Cows are amongst the gentlest of breathing creatures; none show more passionate tenderness to their young when deprived of them; and, in short, I am not ashamed to profess a deep love for these quiet creatures. –Thomas De Quincey
North Carolina meant we could up our dairy game by acquiring a cow. [Nevermind the fact that we added goats again, and I plan on milking all my dairy capable animals very soon.] Over the 3 years we’ve had cows in our life I’ve developed a deep love for them too. Not sure about “most gentlest” but I love them anyways.
Two weeks ago Meiushi calved and we welcomed a beautiful baby heifer to our farm. After much deliberation we settled on Kitsune (Kit-su-nay) for her name. A kitsune is a Japanese mythical fox creature with multiple tails. So it fits with our Japanese themed names, and the kids call her “Kit Kat” because she is perfectly chocolate brown.
We’ve been waiting on this baby for about 2 years. We wanted a calf spring of 2018, but the guy who came to do the artificial insemination messed up and never told us. Sigh. So last December, when our first calf went off to become beef we took Mei to be bred to an actual bull who lives up the street. A pregnancy test confirmed she was bred, so we’ve been counting down the days. On the day Kit was born Mei was acting weird. Weird in a way I can totally relate too…huge and cranky and desperate for the baby to just come already. So we checked on her every few hours. Mid-afternoon I came down and there were more legs than there were the last time. I ran to the house and everyone came down to meet our new addition.
While it would be cool to see the actual birth, I’m beyond grateful that Mei’s calves come easily and quickly. Drama free birth is a huge blessing. Kit nursed easily and continues to grow and is delightfully frisky. She also has shown an inherent respect for the fence, unlike our first calf who made us play “find the baby” while her mama bellowed, almost every morning.

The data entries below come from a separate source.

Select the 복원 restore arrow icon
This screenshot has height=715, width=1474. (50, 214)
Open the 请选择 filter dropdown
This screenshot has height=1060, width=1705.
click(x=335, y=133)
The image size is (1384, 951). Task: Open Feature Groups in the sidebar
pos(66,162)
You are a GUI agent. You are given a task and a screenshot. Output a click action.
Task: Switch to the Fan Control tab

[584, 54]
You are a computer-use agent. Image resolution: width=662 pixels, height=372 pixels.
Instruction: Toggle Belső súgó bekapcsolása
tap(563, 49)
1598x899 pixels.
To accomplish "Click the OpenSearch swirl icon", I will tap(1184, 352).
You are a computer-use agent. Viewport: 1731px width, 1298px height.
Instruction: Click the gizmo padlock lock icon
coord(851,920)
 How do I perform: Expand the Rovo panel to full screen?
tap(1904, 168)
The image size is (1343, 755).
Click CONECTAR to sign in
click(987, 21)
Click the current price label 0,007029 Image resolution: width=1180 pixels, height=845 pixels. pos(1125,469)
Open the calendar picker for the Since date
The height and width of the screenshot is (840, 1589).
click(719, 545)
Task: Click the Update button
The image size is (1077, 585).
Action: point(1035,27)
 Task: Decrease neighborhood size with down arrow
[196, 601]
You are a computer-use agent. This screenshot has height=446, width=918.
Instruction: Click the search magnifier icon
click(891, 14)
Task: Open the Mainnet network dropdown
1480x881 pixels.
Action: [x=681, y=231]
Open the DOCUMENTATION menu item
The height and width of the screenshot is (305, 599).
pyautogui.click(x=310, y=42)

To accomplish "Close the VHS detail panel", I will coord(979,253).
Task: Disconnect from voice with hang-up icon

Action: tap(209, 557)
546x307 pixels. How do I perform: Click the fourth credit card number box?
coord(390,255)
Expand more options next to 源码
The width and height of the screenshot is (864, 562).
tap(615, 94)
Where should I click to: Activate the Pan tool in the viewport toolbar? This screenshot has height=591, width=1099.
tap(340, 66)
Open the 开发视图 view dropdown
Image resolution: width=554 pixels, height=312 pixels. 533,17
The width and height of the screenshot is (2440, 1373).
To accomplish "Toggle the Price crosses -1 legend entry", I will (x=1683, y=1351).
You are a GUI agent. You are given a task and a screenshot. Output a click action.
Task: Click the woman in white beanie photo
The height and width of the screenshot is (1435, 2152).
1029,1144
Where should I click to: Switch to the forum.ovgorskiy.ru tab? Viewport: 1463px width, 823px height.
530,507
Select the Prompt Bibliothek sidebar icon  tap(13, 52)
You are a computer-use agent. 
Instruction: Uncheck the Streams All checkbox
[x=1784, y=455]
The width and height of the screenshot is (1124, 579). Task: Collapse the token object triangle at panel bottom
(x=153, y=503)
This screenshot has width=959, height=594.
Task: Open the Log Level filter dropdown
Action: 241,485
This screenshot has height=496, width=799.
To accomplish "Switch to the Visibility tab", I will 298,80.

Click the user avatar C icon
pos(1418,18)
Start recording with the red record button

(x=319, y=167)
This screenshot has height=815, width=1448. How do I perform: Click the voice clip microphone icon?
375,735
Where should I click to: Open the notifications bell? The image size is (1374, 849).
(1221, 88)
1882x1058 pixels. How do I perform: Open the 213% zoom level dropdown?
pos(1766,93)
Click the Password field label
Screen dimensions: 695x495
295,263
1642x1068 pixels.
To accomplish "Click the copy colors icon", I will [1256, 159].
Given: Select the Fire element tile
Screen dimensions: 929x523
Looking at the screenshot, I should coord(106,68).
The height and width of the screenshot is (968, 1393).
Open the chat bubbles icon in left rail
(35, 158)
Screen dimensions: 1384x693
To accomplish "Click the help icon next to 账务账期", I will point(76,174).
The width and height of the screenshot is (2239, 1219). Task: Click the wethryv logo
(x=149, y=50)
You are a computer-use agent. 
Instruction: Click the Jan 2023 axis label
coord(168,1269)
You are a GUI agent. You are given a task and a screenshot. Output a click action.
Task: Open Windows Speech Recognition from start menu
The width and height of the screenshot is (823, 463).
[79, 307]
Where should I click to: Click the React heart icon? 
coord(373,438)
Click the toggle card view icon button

Milking started earlier than I was planning, since Kit isn’t drinking all Mei is producing. When you have a cow walking around with her udder leaking because it’s bursting at the seams, you’ve got to do something. So we did and I’m happy to report we are back in delicious milk and cream. Soon there will be cheese (I’m experimenting with Norwegian Brown cheeses) and yogurt (my goal in life is to make yogurt from our milk that my girls like).
This morning, though, it was time to get Kit in her halter and start getting her used to being handled. Garyn is used to lunging their horses at riding lessons (that’s where you hold the end of a long rope attached to the horse’s halter and let them run in a circle around you to burn off energy before you actually ride) so hanging on to a baby cow was no problem.
Because Kitsune is female there are two options for her future. Option #1 is raise her out for two years and make her beef. Our first calf we only raised out to 18 months and it just wasn’t long enough. Slowly but surely we are climbing the learning curve of beef production. Option #2 is breed her when she is about 15-18 months old and have her raise calves that will then become beef, in addition to Mei. Luckily, we have a year to decide.